Our patient safety measures are guided by the Agency for Healthcare Research and Quality through staff studies, the results of which are reported annually.
Culture of Safety
One of our patient safety measures is known as the "culture of safety”—that is, how we as providers and employees perceive the safety of the hospital and our ability to and comfort in reporting safety issues or concerns. Our current patient safety study is underway and the results will be reported later this summer.
Hand washing has been proven to be the best way to prevent the spread of infection. We not only monitor our staff's hand hygiene compliance, but we also encourage our patients to ask caregivers if they have washed their hands when entering a room or before performing a procedure.
And it doesn't stop there.
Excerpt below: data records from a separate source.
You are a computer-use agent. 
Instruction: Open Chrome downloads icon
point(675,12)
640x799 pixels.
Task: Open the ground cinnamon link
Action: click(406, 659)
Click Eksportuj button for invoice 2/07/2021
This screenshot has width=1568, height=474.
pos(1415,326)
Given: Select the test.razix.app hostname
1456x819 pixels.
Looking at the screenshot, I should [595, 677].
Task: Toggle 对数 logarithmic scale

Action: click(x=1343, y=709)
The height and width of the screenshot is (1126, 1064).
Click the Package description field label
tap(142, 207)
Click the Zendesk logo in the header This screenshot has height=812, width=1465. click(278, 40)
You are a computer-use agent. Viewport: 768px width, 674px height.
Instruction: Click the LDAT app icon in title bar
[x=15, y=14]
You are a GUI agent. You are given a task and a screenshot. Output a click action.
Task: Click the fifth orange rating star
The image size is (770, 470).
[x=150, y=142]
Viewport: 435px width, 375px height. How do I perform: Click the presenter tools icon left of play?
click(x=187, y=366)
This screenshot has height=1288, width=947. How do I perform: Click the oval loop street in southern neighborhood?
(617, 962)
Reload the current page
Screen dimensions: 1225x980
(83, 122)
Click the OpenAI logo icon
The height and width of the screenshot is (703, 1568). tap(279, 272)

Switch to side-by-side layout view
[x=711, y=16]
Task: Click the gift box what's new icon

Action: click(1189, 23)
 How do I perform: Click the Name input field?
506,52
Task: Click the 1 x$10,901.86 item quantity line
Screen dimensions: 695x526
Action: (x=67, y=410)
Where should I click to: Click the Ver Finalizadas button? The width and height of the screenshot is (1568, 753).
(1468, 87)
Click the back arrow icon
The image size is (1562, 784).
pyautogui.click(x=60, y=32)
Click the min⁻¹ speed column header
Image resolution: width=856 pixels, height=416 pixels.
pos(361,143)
In addition to measuring hand hygiene compliance, we monitor the stocking and readiness for use of isolation caddies and the use of personal protective equipment (PPE) by care providers.
Safety and nursing staff measure compliance by observation during daily rounding; measurements are reported weekly. Currently, our hand hygiene compliance level is 84 percent compared with a state compliance level of 82 percent.
A hospital-acquired condition (HAC) is any infection not documented as "present on admission" and is therefore assumed to have been contracted during a patient's stay. We measure HACs in a variety of ways, including:
- hip/knee surgical-site infections; when such infections are identified, the appropriate staff receives what we call “right-on-time"
education. This immediately helps to reduce future infections.
- Readmission rates; readmissions are "all-cause," meaning based on any condition for which a patient is readmitted, whether or not it is related to the original surgical or other procedure. For example, a patient who had a knee replacement at Beaufort Memorial and after discharge goes to ANY emergency department for ANY reason, such as the flu or pneumonia, is considered to be a Beaufort Memorial readmission. Last year 39 of 593 hip and knee patients were readmitted within 30 days of discharge.